I was going to explode. So I had to do something. Either I broke a chair, or I walked around naked singing the Marseillaise at the top of my lungs, or I unrolled toilet paper down the stairs.
Tous les soirs. Il fallait que je fasse et ils ont eu la patience de supporter.
Every night. I had to do it and they had the patience to put up with it.
Gaëtane: Hum. Au niveau de mon homosexualité, c’est moi qui l’acceptait pas. Moi je l’acceptais pas.
Gaëtane: Hum. As for my homosexuality, I was the one who didn’t accept it. I didn’t accept it.
Between school placements, Gaëtane returned home to France from Canada. She went out to visit a friend and came home to find Fiona in a rage. Right away, she bought a plane ticket. She said, ‘It’s not possible, it’s not possible that you stay here.’ And that was it. I understood that I was also being chased from my home. Tout de suite, elle a pris un billet d’avion. Elle a dit “C’est pas possible, Ce n’est pas possible que tu restes ici.” Et voilà. J’ai compris que j’étais moi aussi chassé de ma maison. As she tells me her stories, she seems self-effacing – she laughs at her antics, at the way her childhood was marked by a cycle of exile and return.
Gaëtane: Je veux dire que je ne le rentiens pas rigueur. Je leur en veux pas, je leur en veux pas.
Gaëtane: I mean I don’t hold it against them. I don’t blame them, I don’t blame them.
Même ma mère… J’ai pas, J’ai pas de… D’amertume ou de rancœur vis à vis de ma mère.
Even my mother… I don’t, I don’t have any… Any bitterness or rancor towards my mother.
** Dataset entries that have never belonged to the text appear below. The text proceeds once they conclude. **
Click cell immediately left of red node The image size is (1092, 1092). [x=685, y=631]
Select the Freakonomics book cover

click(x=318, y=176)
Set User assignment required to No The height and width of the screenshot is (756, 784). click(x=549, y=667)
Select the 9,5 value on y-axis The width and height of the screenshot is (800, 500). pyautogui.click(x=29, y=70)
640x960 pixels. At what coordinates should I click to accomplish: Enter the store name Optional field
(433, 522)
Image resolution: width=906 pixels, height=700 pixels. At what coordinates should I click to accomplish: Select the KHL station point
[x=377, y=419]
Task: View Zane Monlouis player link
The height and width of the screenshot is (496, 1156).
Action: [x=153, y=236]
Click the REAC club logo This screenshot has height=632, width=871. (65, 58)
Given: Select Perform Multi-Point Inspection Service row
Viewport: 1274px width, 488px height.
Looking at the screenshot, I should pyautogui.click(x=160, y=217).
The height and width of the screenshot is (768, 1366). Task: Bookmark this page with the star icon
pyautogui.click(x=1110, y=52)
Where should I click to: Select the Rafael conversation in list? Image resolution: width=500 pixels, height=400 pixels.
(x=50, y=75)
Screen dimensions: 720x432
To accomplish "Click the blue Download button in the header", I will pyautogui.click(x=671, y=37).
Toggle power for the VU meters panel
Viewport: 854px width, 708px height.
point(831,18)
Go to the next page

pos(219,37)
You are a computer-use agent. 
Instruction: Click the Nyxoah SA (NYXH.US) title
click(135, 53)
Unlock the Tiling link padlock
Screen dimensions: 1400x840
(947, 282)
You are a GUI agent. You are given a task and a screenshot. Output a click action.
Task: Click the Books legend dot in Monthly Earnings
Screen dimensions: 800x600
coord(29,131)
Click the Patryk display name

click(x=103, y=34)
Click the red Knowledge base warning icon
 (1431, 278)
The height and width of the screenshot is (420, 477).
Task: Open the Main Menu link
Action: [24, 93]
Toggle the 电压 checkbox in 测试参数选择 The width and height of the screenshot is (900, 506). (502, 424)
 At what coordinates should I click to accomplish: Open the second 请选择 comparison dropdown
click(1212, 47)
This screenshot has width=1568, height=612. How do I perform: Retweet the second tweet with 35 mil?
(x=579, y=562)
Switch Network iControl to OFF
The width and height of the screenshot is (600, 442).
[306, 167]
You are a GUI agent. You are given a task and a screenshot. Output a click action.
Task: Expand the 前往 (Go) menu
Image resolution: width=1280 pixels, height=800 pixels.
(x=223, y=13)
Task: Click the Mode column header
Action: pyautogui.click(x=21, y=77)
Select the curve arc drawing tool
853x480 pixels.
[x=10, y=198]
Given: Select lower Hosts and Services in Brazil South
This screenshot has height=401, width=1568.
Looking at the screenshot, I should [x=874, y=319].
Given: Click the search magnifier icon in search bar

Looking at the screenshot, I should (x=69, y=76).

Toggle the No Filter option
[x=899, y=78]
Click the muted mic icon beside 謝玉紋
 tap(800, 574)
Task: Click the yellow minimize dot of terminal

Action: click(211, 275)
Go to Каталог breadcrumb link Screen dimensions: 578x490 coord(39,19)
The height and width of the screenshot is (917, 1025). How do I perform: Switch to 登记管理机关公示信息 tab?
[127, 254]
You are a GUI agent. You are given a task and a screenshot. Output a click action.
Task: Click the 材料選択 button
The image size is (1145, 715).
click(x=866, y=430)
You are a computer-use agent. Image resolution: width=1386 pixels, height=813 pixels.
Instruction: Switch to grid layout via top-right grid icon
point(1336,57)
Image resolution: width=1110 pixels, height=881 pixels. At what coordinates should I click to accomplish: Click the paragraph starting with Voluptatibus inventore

Ma mère, elle a fait ce qu’elle a pu, selon les limites de qu’elle avait. Et Nell, c’est pareil.
My mother, she did what she could, within the limits of what she had. And Nell, it’s the same.
As we walk through the Mas, Gaëtane points to her small windowless room, at the heart of the house, amid the piles of old books – among them, A Lost Lady, a novel about declining fortunes, and a woman who seeks “life on any terms”. We look through a pile of letters.
Elle a laissé beaucoup de papiers, parce qu’elle a collectionné tous ces papiers depuis soixante-dix ans, Gaëtane tells me of Fiona. Alors on a bruler beaucoup. She left a lot of papers, because she collected everything for seventy years. So we burned a lot. I think of my grandmother’s crosswords.
As we leave, Gaëtane rinses our water glasses under the cloudy water from the kitchen faucet, and sets them on the rack to dry. Again, she tiptoes around the snails in the grass, and pulls the heavy iron gate shut, locking it gently.